Beta-chain gene rearrangements and V beta gene usage in DPw2-specific T cells [published erratum appears in J Immunol 1987 Oct 15;139(8):2842]

The diversity of human T cell receptor beta-chain gene rearrangements and variable region gene usage in the T cell response to a single allogeneic class II HLA gene product has been investigated. Nine clones of cytotoxic T lymphocytes (8.2 to 8.10) that are specific for the class II specificity DPw2 were analyzed for their T cell receptor beta-chain gene rearrangements using a constant-region probe. A minimum of seven different clonotypes were present in this panel of clones. The beta-gene expressed by one clone, 8.9, was isolated and the variable (V), diversity (D), and joining (J) segments were sequenced. The sequence of the V beta 8.9 segment is identical to the V beta 14 sequence, and is joined to D beta 1.1 and J beta 1.1 segments.
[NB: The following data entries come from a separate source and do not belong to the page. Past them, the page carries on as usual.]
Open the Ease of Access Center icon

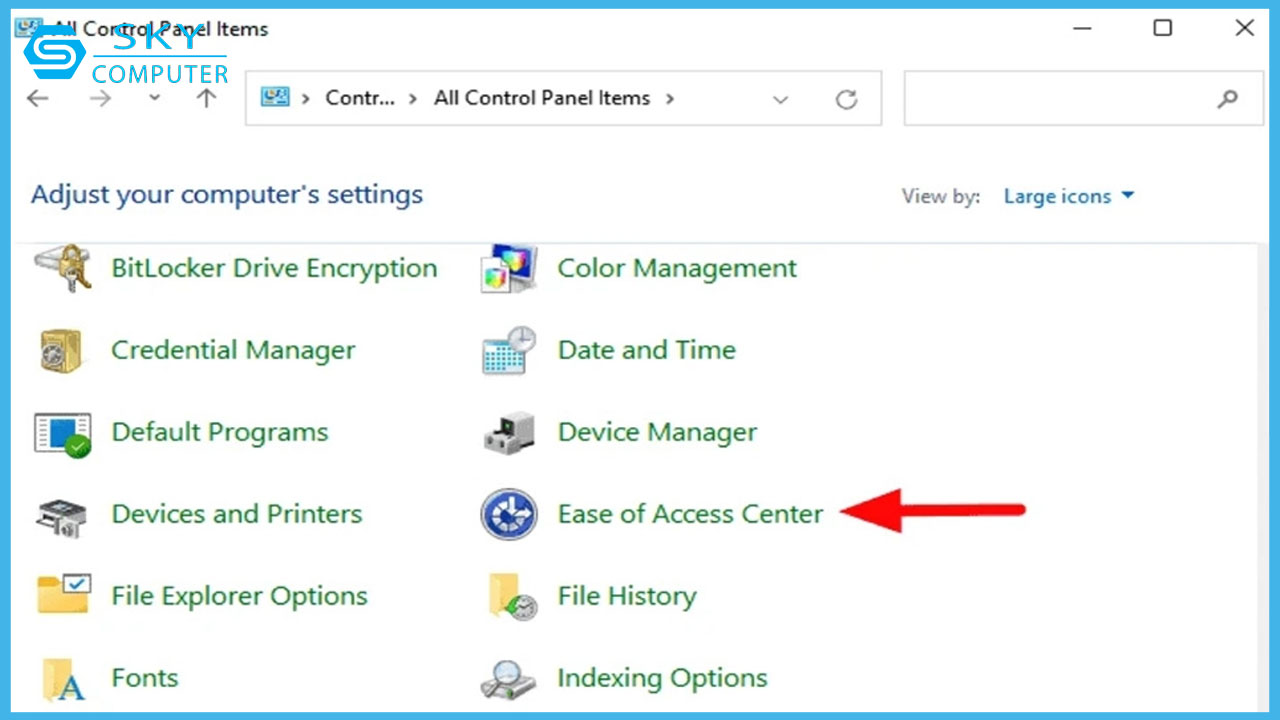pyautogui.click(x=509, y=514)
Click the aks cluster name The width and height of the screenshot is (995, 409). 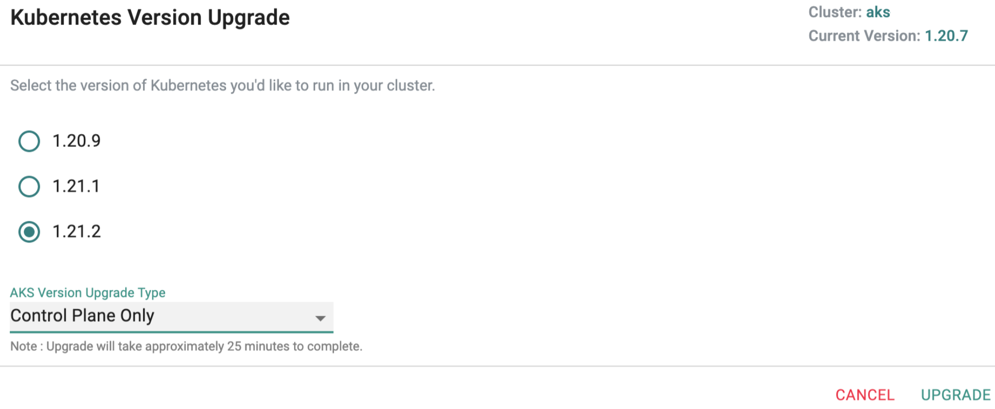click(878, 12)
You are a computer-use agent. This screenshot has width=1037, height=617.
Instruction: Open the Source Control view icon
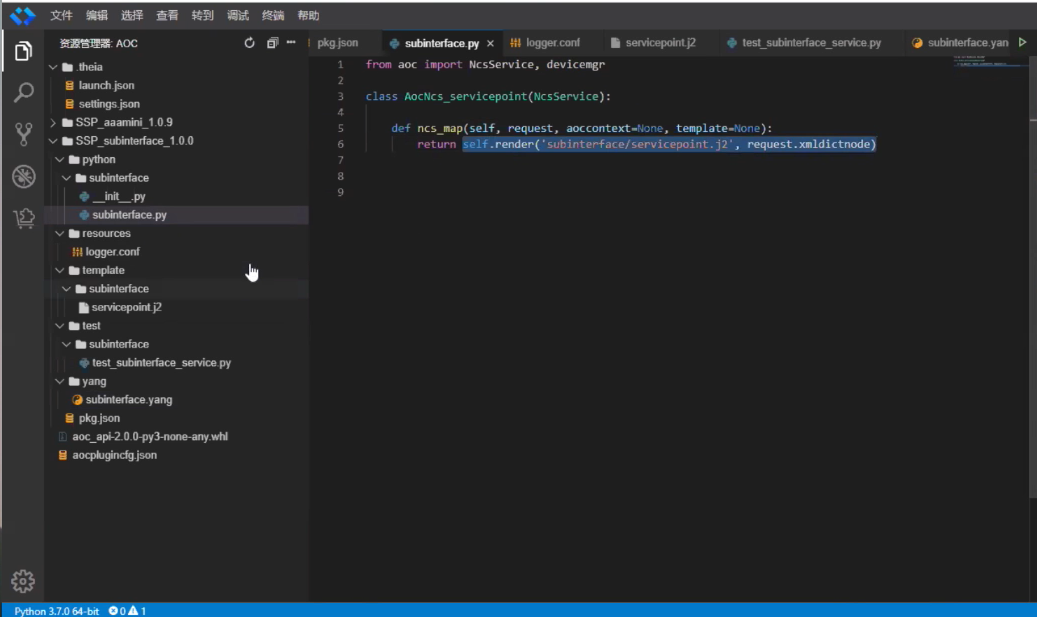23,135
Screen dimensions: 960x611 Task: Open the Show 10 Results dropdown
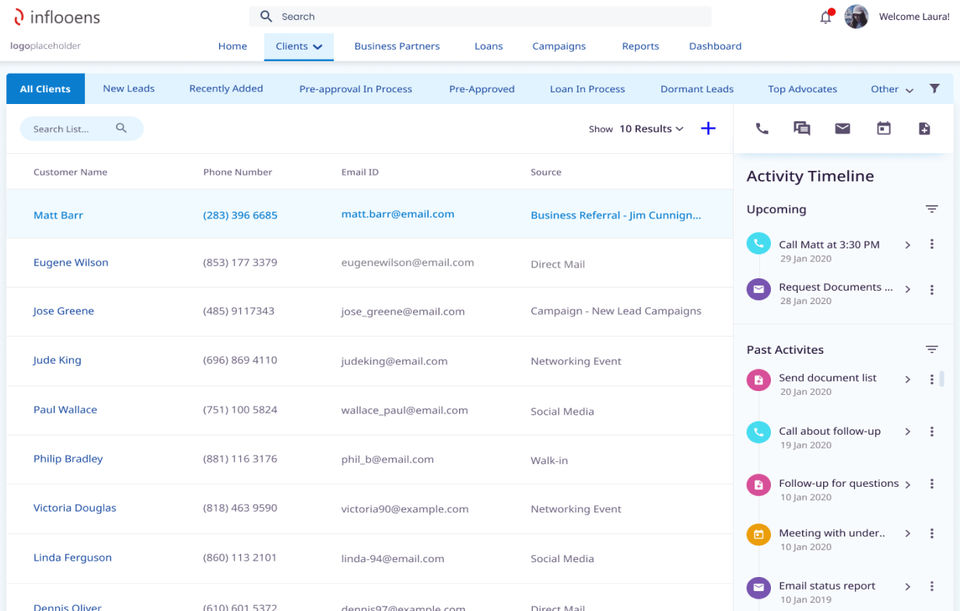point(651,129)
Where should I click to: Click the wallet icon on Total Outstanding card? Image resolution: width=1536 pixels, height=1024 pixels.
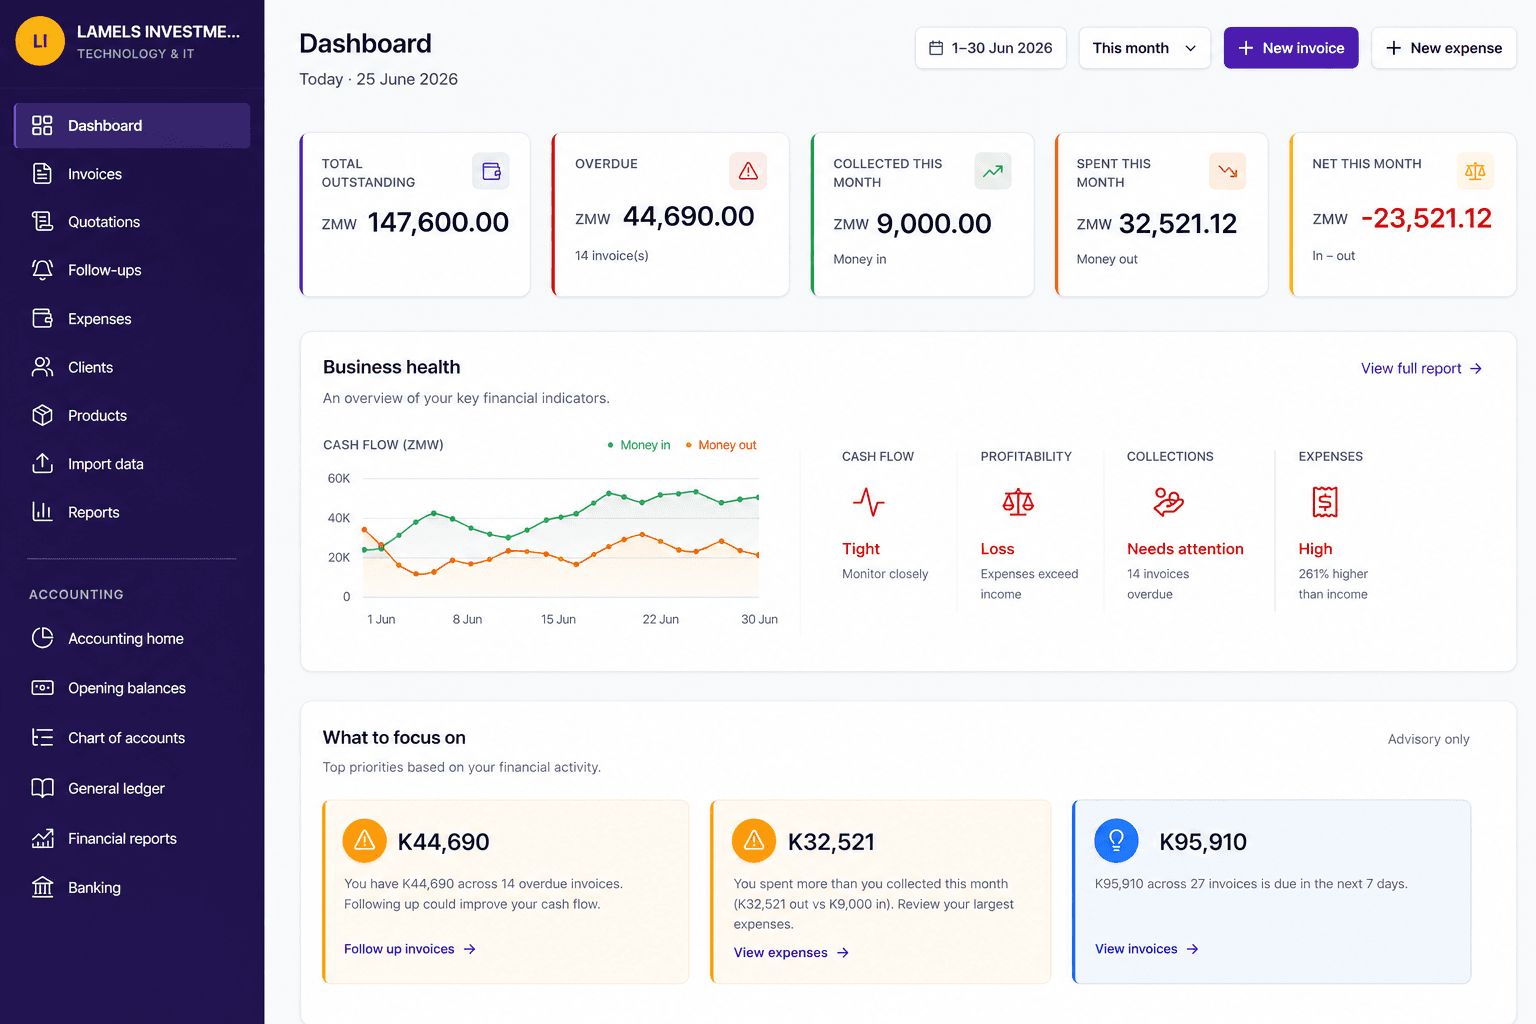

Northern analysis revealed that three of the eight clones analyzed, 8.5, 8.7, and 8.9, expressed a 1.3 kb transcript that hybridized with the V beta 8.9 probe, indicating that these clones were using the same V beta gene (these clones shared common DNA rearrangements). The remaining five clones did not express V beta 8.9. Southern analysis of DNA obtained from a DPw2-specific tertiary mixed lymphocyte reaction bulk culture from which the clones were derived showed a prominent rearrangement of the V beta 8.9 gene that was indistinguishable from those observed for clones 8.5, 8.7, and 8.9. This prominent rearrangement of V beta 8.9 was not observed in DNA obtained from normal peripheral blood lymphocytes. These results suggest that although the number of V beta genes which can contribute to a DPw2 specificity may be relatively large, only a limited number of clonotypes ultimately predominate in the response to certain class II HLA antigens.